I love taking photographs, I know everyone does but I really do. Dan used to not quite tell me off but tell me I didn't need to take the camera everywhere. This has changed over the last little while, especially since I took a photo of one hotel that I loved and then the next time we passed by it had been demolished. This has been on my mind since I spoke about it here last week
I need to find the balance though. I think I've mentioned before that my house used to be a tip. It really was a mess, I've always been an untidy person and I find it hard to throw things away. When I started clearing the house out I realised that part of my thing was that I felt the need to keep hold of memories. Not that it was my role to do it but that it was important that someone was looking after things. This lead to me keeping hold of ridiculous things including odd socks that I remembered wearing when certain significant things happened and the paper napkin that was wrapped around the first chocolate brownie I ever ate. I mean, why is that important to remember?
Anyway, it took me ages to let go of all this stuff and to get to a point where I could just leave things, not feel the need to rescue things and to accept that even the small things don't matter that much, they're just nice things but they don't really impact on the overall outcome of my life. If something goes then sometimes it's enough for me to remember that it once was even if there is no visual reminder.
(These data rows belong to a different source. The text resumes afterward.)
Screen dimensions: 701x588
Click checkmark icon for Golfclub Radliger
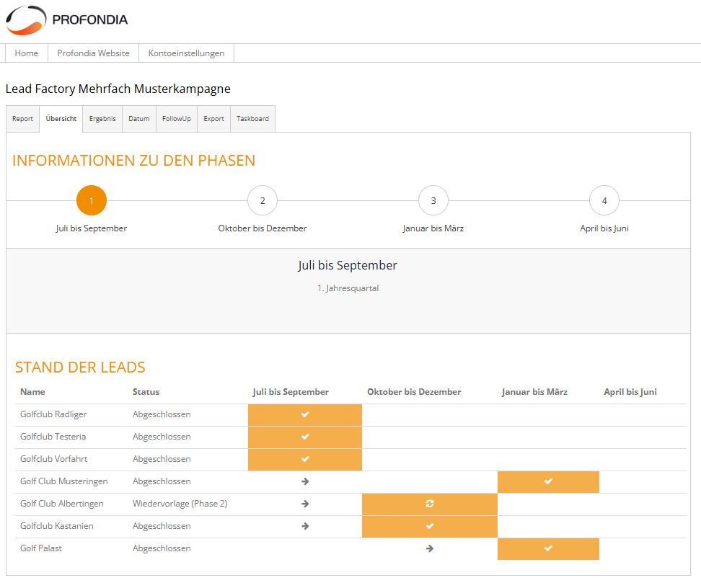(305, 414)

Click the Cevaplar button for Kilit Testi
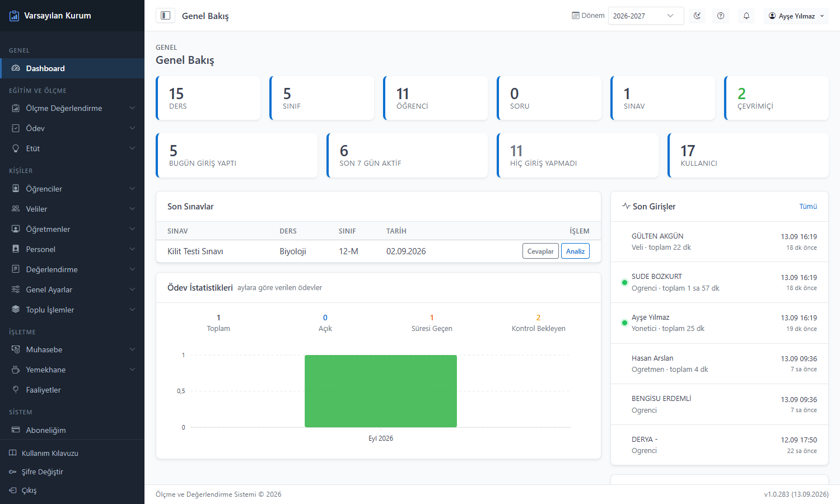click(x=540, y=251)
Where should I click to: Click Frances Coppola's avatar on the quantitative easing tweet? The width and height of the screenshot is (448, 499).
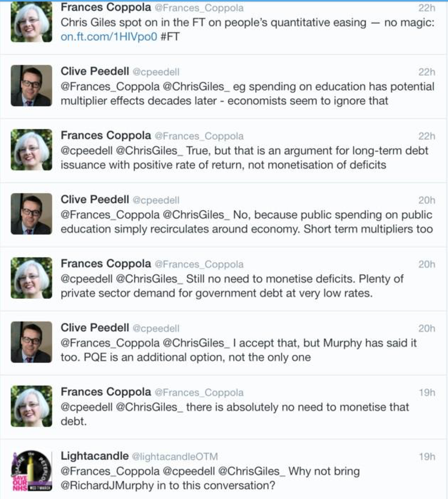(x=31, y=22)
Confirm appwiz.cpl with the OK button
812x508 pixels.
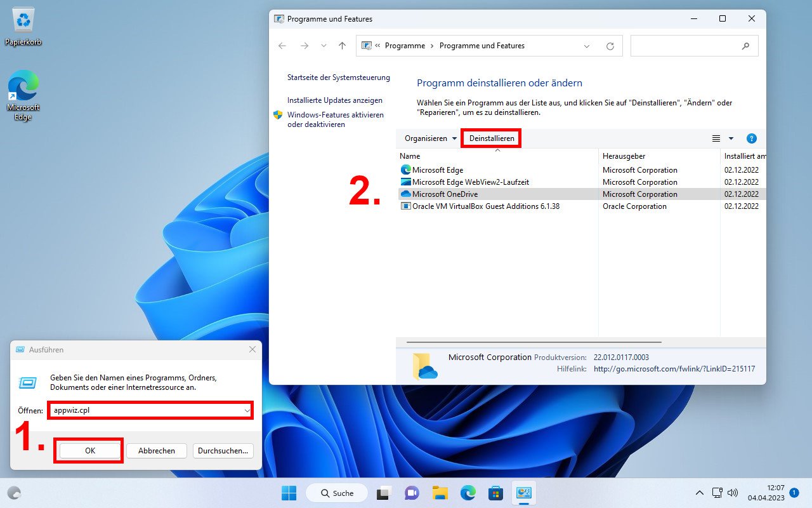pyautogui.click(x=88, y=450)
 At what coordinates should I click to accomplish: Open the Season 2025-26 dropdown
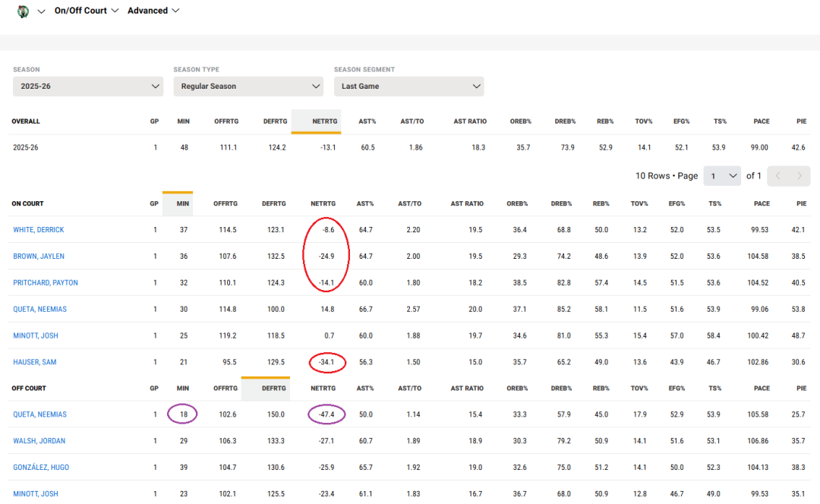[x=88, y=87]
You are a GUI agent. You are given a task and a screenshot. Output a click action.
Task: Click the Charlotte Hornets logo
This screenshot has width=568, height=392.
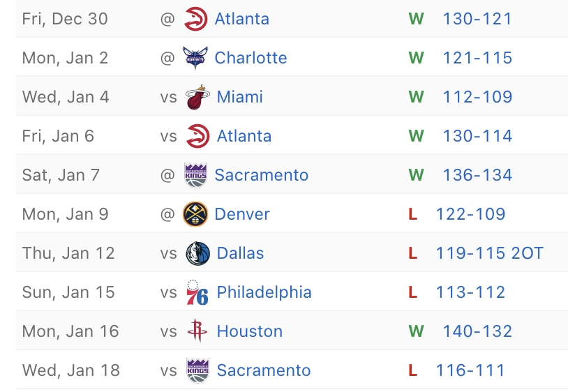[195, 58]
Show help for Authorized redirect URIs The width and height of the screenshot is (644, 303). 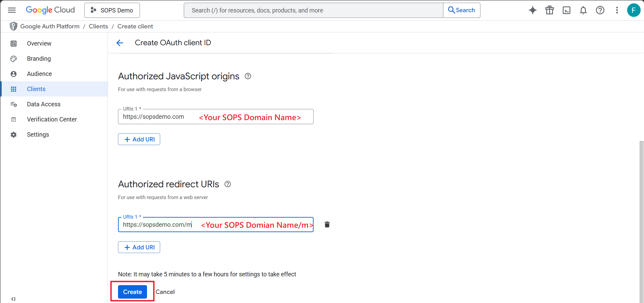pyautogui.click(x=228, y=184)
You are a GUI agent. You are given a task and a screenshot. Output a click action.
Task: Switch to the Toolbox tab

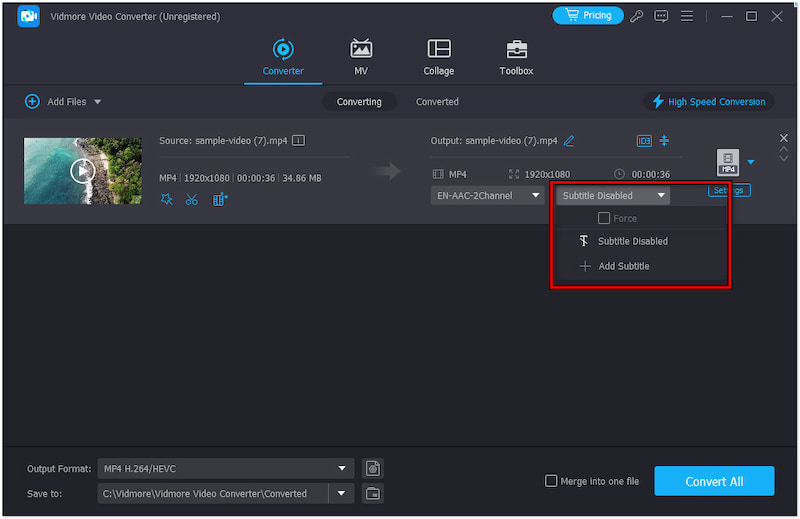pyautogui.click(x=516, y=58)
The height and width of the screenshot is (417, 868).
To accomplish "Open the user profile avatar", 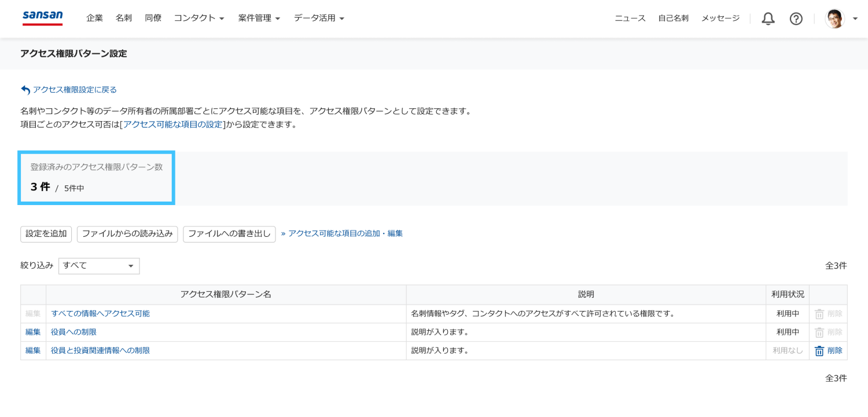I will point(834,19).
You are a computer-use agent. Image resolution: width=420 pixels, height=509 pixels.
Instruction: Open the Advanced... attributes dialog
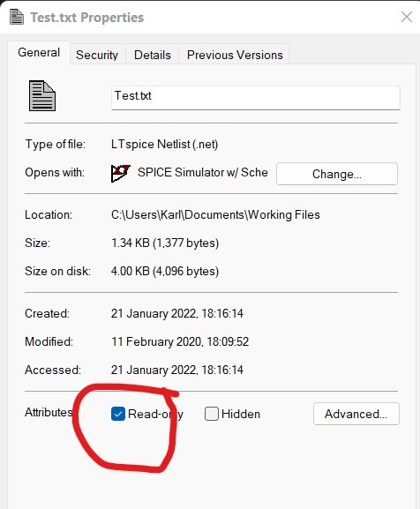pyautogui.click(x=356, y=414)
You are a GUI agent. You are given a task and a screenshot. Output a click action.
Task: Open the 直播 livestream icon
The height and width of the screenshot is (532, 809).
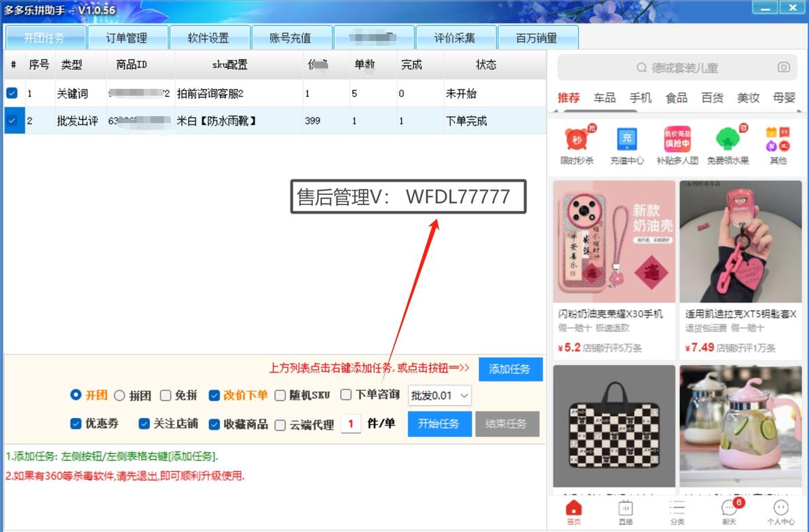[625, 509]
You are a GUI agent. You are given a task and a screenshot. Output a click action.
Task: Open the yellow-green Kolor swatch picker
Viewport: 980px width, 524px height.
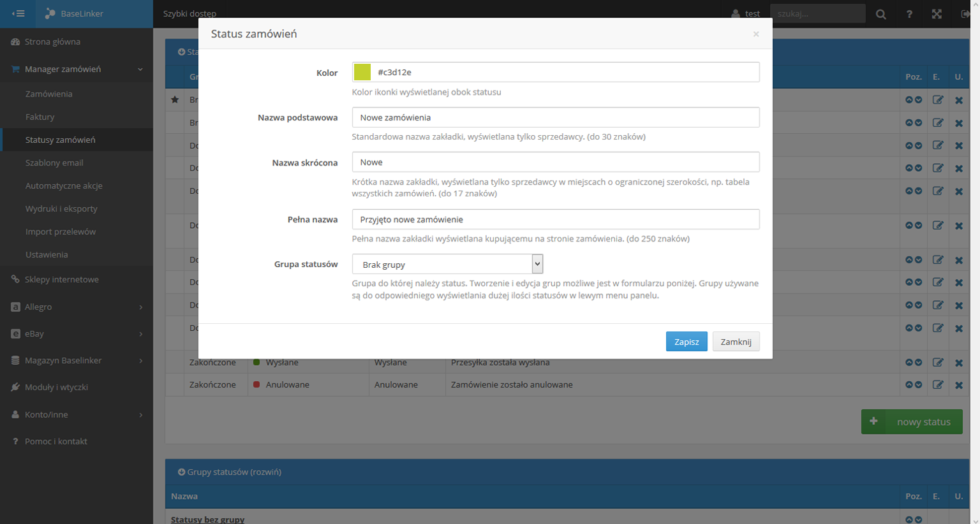(x=362, y=72)
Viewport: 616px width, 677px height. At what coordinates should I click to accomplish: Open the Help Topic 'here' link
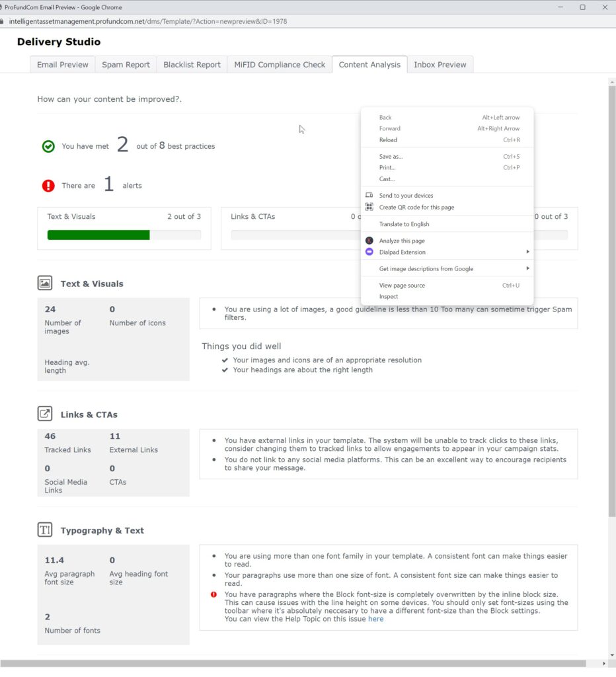(x=375, y=619)
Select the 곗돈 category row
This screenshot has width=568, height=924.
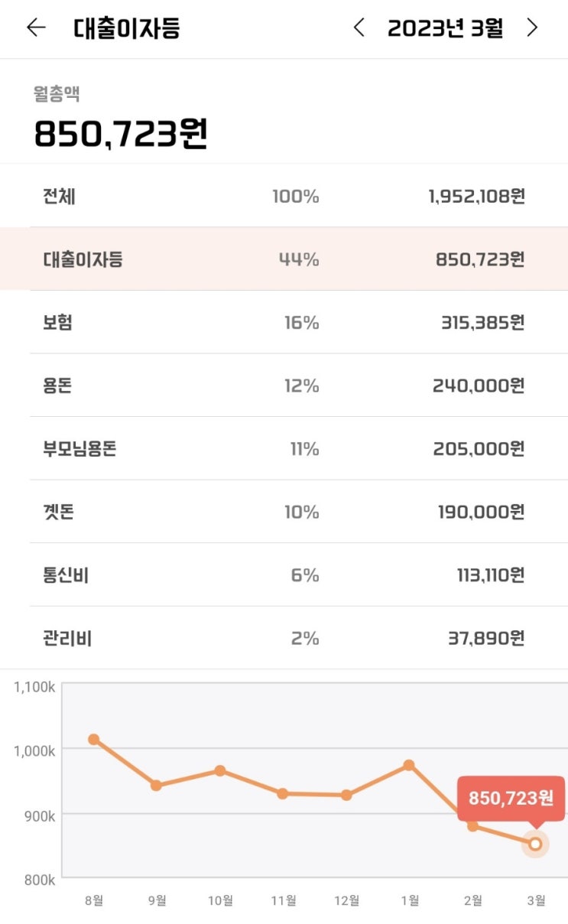click(x=284, y=512)
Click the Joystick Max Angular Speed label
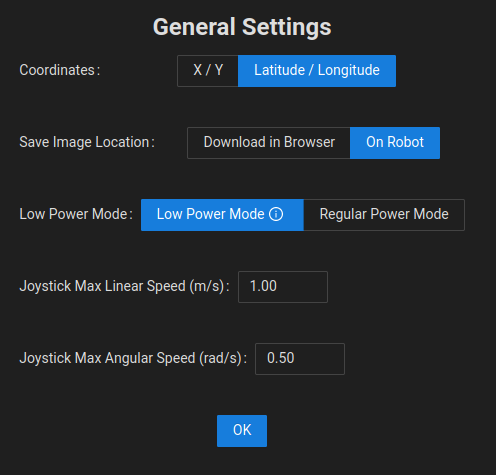 pyautogui.click(x=133, y=358)
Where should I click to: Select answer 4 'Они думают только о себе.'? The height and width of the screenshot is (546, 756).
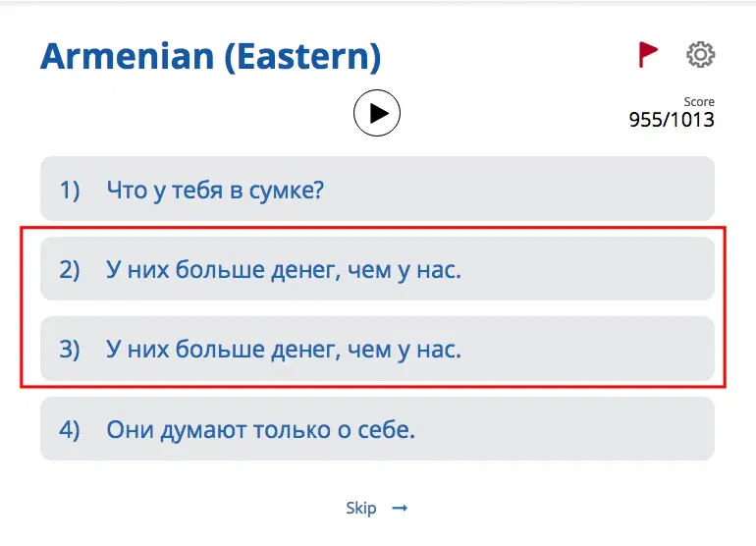click(377, 429)
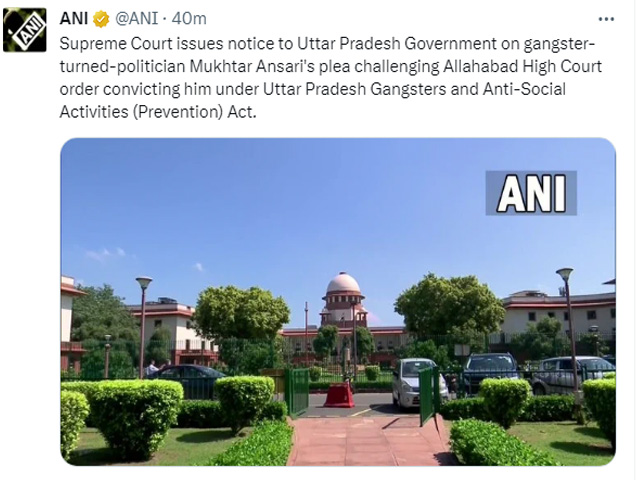Click the tweet line starting 'order convicting him'
Viewport: 640px width, 480px height.
313,89
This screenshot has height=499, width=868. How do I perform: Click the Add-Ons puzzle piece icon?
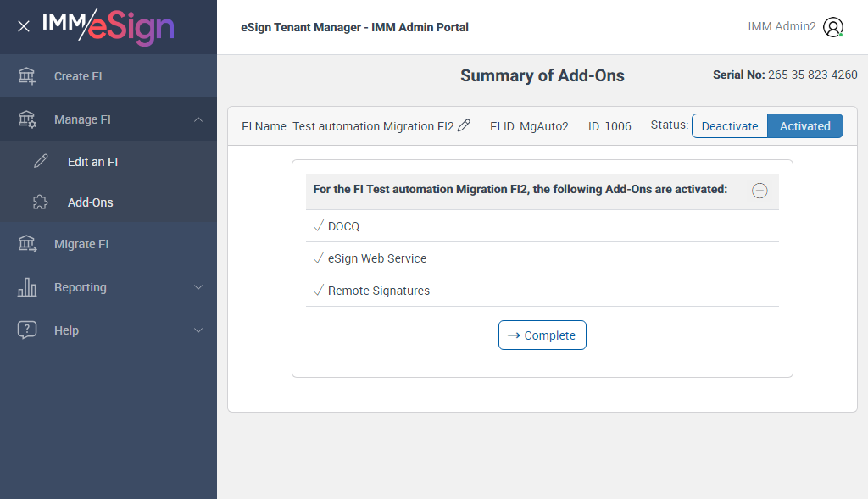click(41, 202)
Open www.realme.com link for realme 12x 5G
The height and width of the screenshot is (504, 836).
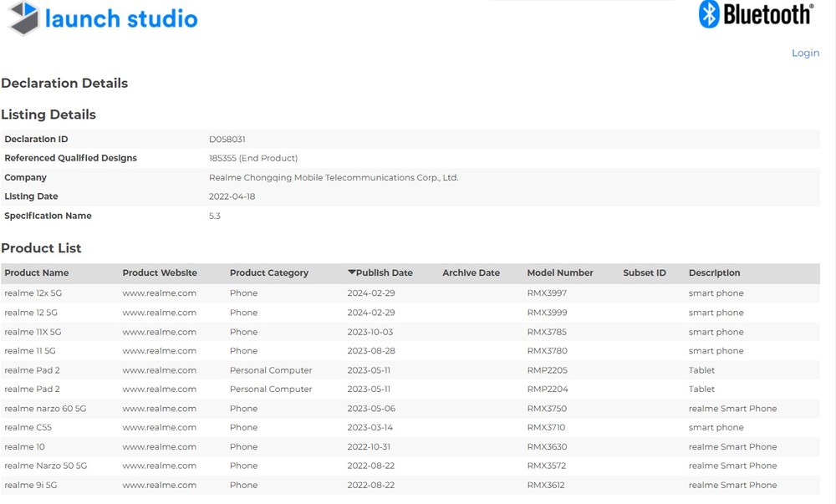(x=160, y=293)
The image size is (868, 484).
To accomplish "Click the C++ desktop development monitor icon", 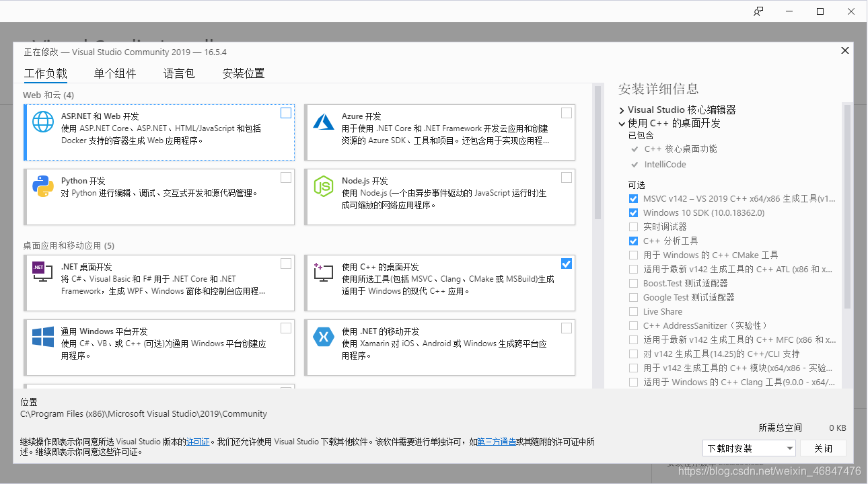I will (x=324, y=272).
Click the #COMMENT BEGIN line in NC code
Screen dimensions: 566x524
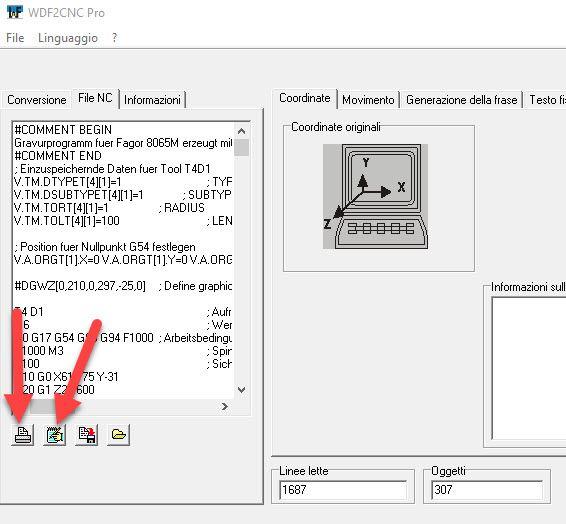(x=63, y=130)
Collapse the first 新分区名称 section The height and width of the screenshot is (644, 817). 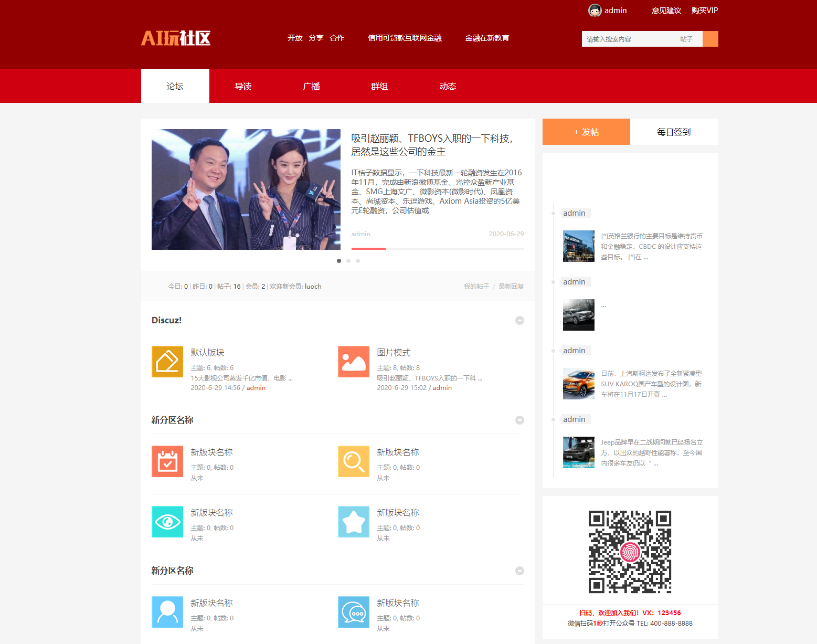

So it's a struggle. When you see change you can't not see it. So I have to try really hard to let things go. If I snap something just in time or find an old picture that captured something that's now gone then it's a bonus and a nice little boost. I need to remember that my hobby is one particular thing, discreet images of things I find important, not a map of how everything is in my world. If other people choose to modernise their house I don't need to fill my garage with their old doorhandles and sinks. It's hard to let it go but I'm at a point where I need to do it even if a doorhandle or something would improve my world a little bit. Some things when they're gone they're gone forever, some things will come around again. That's the level of discrimination I need. Keep it simple and don't start rolling down the slippery slope.